____ READING PASSAGE

The 2013 Svenska Cupen final was played on 29 October 2005. The match was played at the Råsunda Stadium in Solna.

==Road to the Final==

Note: In all results below, the score of the finalist is given first.
| Djurgårdens IF | Round | Åtvidabergs FF | | |
| Opponent | Result | | Opponent | Result |
| Rynninge IK | 3–1 | Round 2 | Kinna IF | 2–1 |
| Väsby United | 2–0 | Round 3 | Östersunds FK | 3–2 |
| Enskede IK | 5–1 | Round 4 | Trelleborgs FF | 1–0 |
| IFK Ölme | 6–0 | Quarter-finals | GAIS | 1–1 (5–4 pen) |
| IF Elfsborg | 2–1 | Semi-finals | IFK Norrköping | 1–0 |

==Match details==

DJURGÅRDEN:
| GK | 30 | SWE Oskar Wahlström |
| DF | 2 | SWE Matias Concha |
| DF | 6 | FIN Toni Kuivasto |
| DF | 16 | SWE Markus Johannesson |
| DF | 3 | SWE Fredrik Stenman |
| MF | 7 | SWE Johan Arneng |
| MF | 11 | FIN Daniel Sjölund | | |
| MF | 77 | SWE Abgar Barsom |
| FW | 12 | SWE Mattias Jonson | | |
| FW | 9 | GHA Jones Kusi-Asare | | |
| FW | 8 | SWE Tobias Hysén |
Substitutes:
| FW | | RSA Siyabonga Nomvethe | | |
| MF | 14 | ISL Kári Árnason | | |
| FW | 25 | SWE Patrick Amoah | | |
Manager:
SWE Kjell Jonevret
MATCH RULES *90 minutes. *30 minutes of extra-time if necessary. *Penalty shoot-out if scores still level. *Seven named substitutes. *Maximum of three substitutions.

________
____ DATA FOR REVIEW

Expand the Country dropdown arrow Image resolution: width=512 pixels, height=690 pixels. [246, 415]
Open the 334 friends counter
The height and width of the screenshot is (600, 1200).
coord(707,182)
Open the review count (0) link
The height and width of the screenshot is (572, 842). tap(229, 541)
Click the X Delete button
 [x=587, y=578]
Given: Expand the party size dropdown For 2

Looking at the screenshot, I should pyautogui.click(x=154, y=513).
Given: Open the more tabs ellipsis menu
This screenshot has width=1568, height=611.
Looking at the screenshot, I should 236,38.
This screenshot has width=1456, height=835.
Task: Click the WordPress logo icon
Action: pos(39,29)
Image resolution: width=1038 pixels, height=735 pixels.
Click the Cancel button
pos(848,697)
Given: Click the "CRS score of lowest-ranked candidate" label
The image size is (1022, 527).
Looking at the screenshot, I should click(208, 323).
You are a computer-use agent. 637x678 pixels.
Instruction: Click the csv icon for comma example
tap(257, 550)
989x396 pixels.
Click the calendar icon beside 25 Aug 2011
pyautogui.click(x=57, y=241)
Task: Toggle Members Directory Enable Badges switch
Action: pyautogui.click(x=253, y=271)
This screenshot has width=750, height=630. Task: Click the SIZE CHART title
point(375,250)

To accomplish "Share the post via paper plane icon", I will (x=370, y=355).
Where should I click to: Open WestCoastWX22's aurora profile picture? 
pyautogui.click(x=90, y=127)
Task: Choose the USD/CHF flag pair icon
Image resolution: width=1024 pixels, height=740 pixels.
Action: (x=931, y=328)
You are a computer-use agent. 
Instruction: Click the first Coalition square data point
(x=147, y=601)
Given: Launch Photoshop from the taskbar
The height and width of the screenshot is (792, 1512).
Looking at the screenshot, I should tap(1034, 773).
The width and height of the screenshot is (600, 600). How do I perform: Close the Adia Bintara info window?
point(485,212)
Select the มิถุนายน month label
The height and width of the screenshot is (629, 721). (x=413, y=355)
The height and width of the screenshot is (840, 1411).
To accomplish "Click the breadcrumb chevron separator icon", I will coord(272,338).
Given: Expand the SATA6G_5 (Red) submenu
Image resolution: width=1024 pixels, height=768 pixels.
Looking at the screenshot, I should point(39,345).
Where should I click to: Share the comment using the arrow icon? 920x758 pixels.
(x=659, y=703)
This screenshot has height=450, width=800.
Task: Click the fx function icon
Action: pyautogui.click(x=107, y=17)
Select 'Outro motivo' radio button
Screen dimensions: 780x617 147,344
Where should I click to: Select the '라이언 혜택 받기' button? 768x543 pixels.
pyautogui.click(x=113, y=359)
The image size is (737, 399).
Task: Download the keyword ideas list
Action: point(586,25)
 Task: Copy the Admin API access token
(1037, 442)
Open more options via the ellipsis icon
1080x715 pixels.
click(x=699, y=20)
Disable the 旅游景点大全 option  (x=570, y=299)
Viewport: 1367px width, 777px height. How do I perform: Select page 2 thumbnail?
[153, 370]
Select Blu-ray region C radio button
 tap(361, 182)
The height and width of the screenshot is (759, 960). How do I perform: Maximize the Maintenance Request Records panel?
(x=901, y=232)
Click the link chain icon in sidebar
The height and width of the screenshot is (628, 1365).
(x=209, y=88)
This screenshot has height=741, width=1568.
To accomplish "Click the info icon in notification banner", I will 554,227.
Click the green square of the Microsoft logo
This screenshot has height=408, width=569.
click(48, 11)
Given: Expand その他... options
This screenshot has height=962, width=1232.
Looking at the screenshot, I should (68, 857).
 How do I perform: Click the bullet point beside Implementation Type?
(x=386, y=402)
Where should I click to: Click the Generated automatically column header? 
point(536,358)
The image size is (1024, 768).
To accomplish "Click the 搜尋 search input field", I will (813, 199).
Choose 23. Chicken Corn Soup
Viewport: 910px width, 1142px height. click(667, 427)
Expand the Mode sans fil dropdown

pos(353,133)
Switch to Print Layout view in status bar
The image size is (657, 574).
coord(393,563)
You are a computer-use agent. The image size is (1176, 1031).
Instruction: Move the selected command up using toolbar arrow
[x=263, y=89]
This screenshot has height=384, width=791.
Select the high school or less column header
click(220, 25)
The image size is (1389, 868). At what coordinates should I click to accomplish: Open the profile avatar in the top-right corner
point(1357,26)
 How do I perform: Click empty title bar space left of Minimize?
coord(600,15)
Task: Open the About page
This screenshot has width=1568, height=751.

________

* **TASKS TO CARRY OUT**
a) Reproduce the passage of the cup final article that runs from "The 2013 Svenska" down to "is given first.", keeping every word as it appears.
b) Decide whether each statement below agrees with the cup final article. Answer yes or no for each, and quote the words of the article that decide it.
(i) Åtvidabergs FF got past GAIS in the quarter-finals on penalties.
(ii) Djurgården's manager was Kjell Jonevret.
(iii) The match rules allowed up to five substitutions.

* **ACTIVITY ANSWERS**
a)
The 2013 Svenska Cupen final was played on 29 October 2005. The match was played at the Råsunda Stadium in Solna.

==Road to the Final==

Note: In all results below, the score of the finalist is given first.

b)
(i) Yes: "1–1 (5–4 pen)"
(ii) Yes: "SWE Kjell Jonevret"
(iii) No: "Maximum of three substitutions."